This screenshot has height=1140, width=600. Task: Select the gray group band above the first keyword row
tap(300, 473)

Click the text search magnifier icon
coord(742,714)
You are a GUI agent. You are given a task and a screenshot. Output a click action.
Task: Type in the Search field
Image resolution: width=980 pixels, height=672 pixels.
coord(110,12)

##########

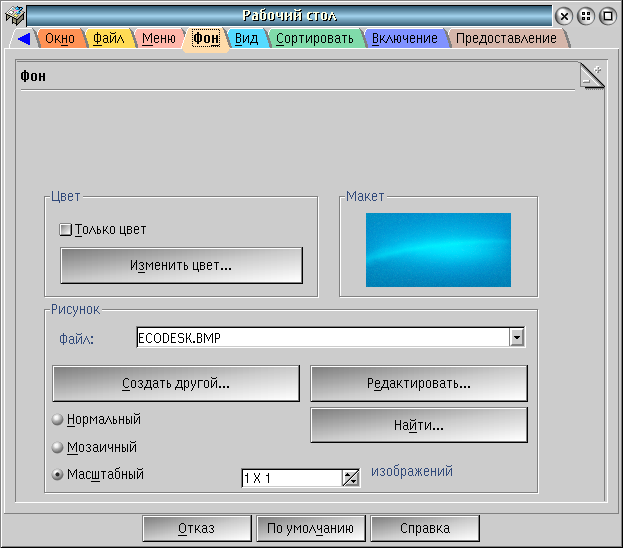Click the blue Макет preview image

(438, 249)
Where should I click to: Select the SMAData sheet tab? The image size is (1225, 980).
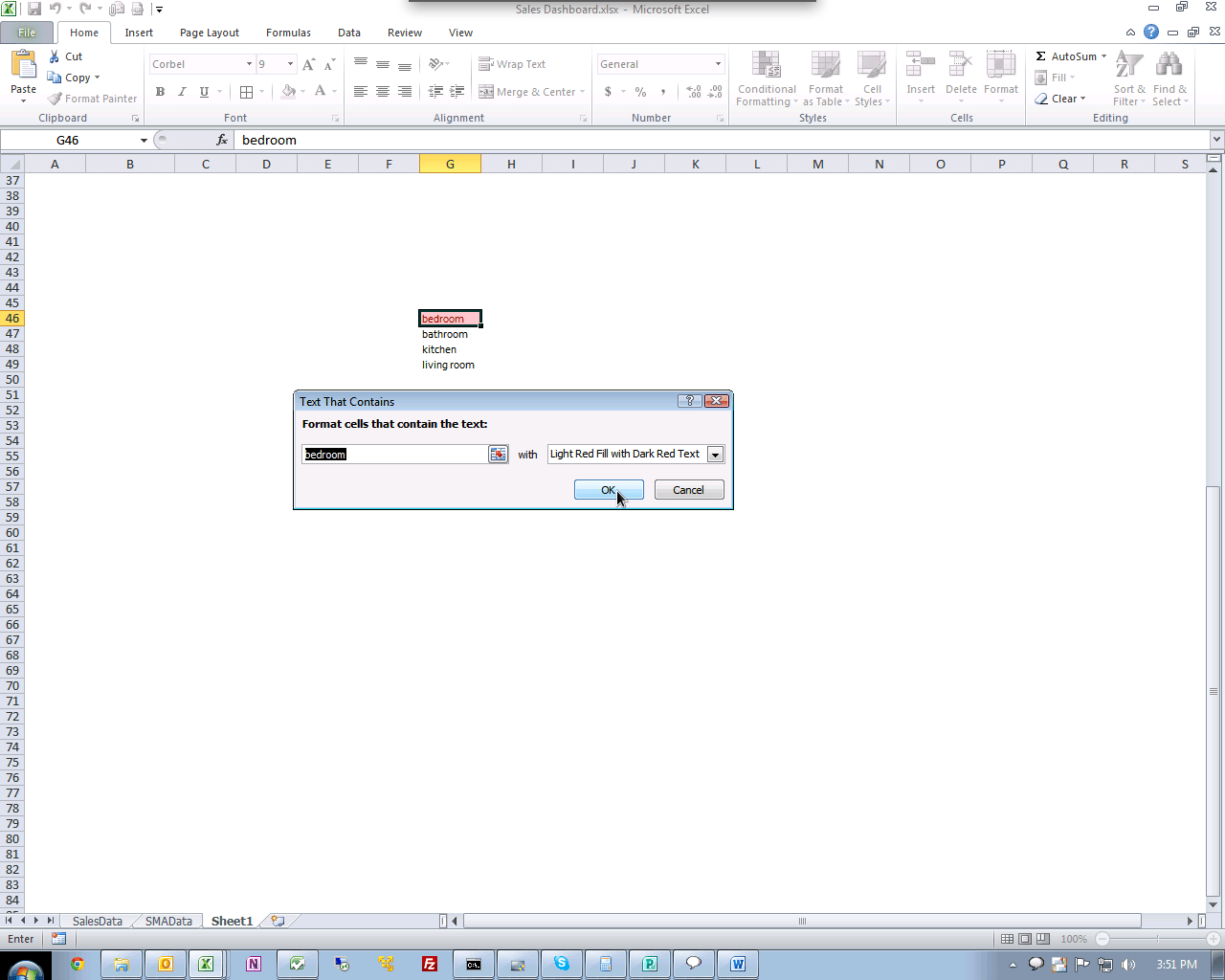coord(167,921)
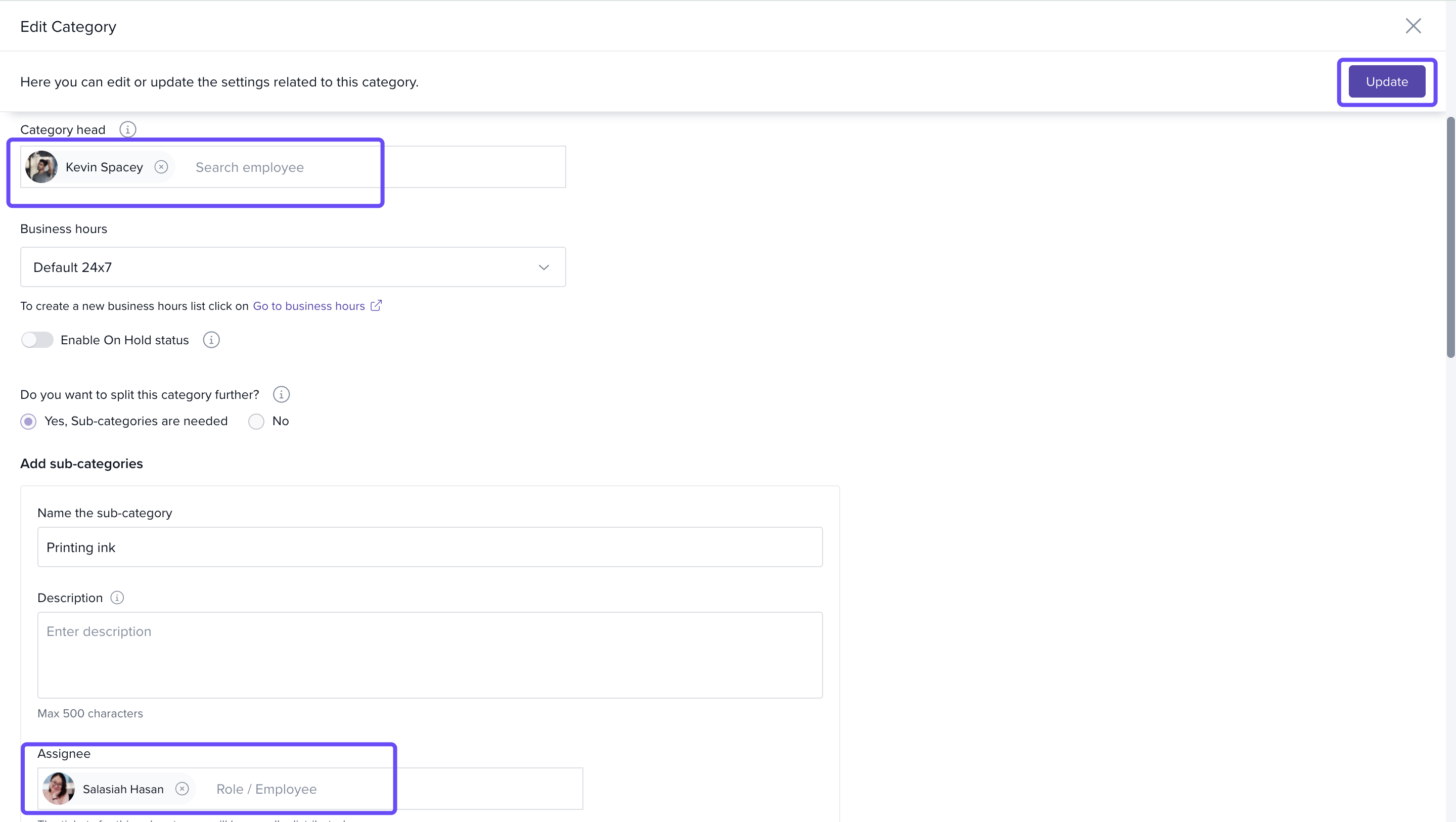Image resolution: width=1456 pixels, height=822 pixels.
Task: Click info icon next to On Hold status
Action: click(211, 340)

##########

_WRITTEN TASK_:
Reproduce the listing from the line containing "This screenshot has" through the line containing "coord(110,12)", inclusive.

_CORRECT RESULT_:
This screenshot has height=1140, width=600. Task: Select the gray group band above the first keyword row
tap(300, 473)

Click the text search magnifier icon
coord(742,714)
You are a GUI agent. You are given a task and a screenshot. Output a click action.
Task: Type in the Search field
Image resolution: width=980 pixels, height=672 pixels.
coord(110,12)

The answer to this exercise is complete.